Abstract

Category: Ankle, Ankle Arthritis, Hindfoot Introduction/Purpose: The aim of the study was to analyse the clinical aspects including minimum 1-year-followup of tibiotalocalcaneal arthrodeses (TTCA) with a triple-bend retrograde intramedullary nail (A3, Stryker, Airview Boulevard, MN, USA). Methods: In a prospective consecutive non-controlled clinical followup study, all patients with TTCA using A3 from October 18th, 2011 to October 10th, 2015 were analyzed. The time and accuracy of the alignment and implant position (Visual analogue scale, 0-10) for implant placement, complications, radiological fusion, and Visual Analogue Scale Foot and Ankle (VAS FA) were recorded. Fusion (=50% bony bridge at ankle and subtalar joints assessed on radiographs) was assessed at 6, 9, 12 weeks, then latest follow-up. VAS FA was recorded at latest follow-up. Results: 200 cases were included (age, 59.3 (22-83) years; VAS FA, 31.9 (0-79.3)). Indications were specified as follows (multiple possible): osteoarthritis, n=182 (91%); instability, n=48 (24%); deformity, n=154 (77%), failed total ankle replacement, n=12 (6%); failed previous fusion, n=15 (8%), diabetes, n=28 (14%).
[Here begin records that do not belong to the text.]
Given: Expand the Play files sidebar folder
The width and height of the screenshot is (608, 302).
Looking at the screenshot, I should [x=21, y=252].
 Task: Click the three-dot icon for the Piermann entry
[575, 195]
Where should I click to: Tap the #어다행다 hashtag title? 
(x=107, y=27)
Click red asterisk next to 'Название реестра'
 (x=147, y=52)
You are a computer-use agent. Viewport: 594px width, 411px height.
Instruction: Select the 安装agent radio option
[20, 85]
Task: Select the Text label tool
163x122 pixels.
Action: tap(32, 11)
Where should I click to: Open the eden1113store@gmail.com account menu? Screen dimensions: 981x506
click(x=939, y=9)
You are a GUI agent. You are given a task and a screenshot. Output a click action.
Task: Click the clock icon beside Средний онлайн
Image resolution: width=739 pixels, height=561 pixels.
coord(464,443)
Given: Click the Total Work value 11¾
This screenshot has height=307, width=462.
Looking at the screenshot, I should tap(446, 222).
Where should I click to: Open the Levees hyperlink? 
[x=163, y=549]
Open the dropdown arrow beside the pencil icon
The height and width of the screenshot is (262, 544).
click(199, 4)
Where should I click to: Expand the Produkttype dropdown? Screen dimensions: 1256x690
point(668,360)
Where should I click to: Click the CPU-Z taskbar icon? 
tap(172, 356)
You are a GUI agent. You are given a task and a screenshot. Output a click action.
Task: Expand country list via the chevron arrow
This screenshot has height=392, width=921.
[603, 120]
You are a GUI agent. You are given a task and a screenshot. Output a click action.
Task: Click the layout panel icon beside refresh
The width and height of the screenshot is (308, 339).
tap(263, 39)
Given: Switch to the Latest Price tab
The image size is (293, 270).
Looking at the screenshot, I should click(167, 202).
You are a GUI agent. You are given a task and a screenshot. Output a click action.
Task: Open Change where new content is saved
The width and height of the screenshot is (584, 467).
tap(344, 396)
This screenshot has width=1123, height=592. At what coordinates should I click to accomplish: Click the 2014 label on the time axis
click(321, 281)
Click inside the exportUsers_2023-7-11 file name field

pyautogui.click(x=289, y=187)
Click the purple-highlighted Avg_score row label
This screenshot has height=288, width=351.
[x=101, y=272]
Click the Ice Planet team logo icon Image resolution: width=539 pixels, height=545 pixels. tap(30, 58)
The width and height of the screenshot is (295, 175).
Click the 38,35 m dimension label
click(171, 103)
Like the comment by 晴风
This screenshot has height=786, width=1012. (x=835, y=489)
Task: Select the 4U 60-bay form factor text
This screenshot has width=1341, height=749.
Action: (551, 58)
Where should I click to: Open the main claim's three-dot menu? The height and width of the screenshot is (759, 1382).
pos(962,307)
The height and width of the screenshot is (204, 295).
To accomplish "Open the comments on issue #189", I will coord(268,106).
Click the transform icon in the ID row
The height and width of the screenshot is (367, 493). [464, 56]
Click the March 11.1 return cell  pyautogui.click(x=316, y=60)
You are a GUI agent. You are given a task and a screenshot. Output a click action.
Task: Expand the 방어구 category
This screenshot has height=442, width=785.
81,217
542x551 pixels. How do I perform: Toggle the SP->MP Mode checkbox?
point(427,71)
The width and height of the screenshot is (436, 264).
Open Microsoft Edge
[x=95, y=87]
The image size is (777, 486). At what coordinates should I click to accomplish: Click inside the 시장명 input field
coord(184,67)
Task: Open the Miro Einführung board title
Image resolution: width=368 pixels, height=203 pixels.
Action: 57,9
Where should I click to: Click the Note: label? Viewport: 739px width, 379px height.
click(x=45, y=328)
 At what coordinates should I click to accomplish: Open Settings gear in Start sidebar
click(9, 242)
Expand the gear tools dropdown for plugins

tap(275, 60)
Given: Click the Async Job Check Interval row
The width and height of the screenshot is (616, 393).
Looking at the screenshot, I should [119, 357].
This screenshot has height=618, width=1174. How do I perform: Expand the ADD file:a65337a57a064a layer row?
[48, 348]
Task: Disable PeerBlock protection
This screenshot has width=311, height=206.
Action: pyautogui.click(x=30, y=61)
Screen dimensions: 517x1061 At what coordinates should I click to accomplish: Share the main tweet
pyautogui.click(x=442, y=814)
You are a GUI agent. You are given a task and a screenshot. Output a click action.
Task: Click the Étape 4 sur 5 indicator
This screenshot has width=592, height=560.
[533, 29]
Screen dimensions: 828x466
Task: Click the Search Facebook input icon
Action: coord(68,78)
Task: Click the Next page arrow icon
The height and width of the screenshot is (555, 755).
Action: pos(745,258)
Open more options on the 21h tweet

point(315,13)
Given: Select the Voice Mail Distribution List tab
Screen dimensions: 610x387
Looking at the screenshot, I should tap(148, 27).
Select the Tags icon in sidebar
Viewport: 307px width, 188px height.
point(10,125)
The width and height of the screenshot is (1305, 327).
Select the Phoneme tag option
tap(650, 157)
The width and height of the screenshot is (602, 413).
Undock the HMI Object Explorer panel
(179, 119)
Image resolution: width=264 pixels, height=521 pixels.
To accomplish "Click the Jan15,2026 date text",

The time for implant preparation and positioning was 17.2 (5-32) minutes. The accuracy of alignment and implant position was 9.4 (7 - 10). Complications were registered in 12 (6%; n=6 (3%) infection, n=6 (3%) wound healing delay. One hundred and sixty-eight (84%) patients completed follow-up at 32 (12-60) months: VAS FA 60.4 (t-test (comparison with preoperative scores), p=.01)), fusion rate 96%. Conclusion: TTCA with the A3 implant system showed accurate correction and implant position. Thirty-two month (average) followup of 168 patients (84%) showed good clinical outcome scores and 96% fusion rate.